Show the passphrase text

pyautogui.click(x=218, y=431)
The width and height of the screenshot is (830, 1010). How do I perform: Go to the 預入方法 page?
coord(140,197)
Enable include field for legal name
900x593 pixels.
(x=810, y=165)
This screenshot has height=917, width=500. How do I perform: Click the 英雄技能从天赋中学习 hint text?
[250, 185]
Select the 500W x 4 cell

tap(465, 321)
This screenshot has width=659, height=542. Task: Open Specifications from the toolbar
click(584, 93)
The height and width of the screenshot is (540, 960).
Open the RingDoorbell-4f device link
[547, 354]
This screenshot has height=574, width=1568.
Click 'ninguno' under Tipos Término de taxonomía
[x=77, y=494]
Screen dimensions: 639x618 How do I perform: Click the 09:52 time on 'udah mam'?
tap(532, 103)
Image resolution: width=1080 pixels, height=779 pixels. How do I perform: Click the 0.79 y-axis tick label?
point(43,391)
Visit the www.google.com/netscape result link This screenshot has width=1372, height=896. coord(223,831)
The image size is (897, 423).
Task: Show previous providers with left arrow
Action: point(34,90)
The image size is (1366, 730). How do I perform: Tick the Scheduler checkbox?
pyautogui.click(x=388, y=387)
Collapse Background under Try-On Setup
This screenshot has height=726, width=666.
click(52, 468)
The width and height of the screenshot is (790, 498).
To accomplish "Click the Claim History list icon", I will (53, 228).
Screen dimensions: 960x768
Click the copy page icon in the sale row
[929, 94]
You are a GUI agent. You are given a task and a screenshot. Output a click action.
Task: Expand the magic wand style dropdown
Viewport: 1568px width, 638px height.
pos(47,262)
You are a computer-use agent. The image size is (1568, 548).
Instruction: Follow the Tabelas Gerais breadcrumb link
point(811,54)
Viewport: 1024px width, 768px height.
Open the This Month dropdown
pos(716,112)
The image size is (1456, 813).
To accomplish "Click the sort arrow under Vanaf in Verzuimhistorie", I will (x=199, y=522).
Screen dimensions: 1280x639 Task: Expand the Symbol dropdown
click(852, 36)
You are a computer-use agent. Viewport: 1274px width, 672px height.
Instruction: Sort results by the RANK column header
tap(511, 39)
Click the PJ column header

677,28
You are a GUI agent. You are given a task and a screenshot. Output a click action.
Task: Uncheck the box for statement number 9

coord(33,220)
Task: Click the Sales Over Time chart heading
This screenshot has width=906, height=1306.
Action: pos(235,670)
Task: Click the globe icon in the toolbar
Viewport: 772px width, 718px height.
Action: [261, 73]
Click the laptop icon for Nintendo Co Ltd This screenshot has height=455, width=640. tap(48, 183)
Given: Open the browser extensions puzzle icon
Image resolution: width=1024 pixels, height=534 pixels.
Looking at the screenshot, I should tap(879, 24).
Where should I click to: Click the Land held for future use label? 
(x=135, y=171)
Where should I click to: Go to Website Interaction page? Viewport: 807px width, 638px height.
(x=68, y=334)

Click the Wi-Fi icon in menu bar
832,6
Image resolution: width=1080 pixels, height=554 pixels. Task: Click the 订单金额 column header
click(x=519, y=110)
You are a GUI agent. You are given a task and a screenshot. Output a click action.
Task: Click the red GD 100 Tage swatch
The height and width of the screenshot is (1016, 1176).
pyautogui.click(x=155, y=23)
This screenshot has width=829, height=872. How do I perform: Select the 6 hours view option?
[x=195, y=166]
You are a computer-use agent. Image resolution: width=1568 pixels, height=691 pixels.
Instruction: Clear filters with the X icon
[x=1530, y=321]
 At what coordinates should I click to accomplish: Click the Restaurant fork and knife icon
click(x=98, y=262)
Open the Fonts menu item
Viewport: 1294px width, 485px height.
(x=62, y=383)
════════════════
* TASK OBJECTIVE:
Look through the entries, and return every line that the word "computer" appears in.

* PROBLEM SOLUTION:
You are a computer-use agent. The image size is (1568, 548).
You are a computer-use agent. Viewport: 1274px width, 672px height.
You are a computer-use agent. Image resolution: width=1568 pixels, height=691 pixels.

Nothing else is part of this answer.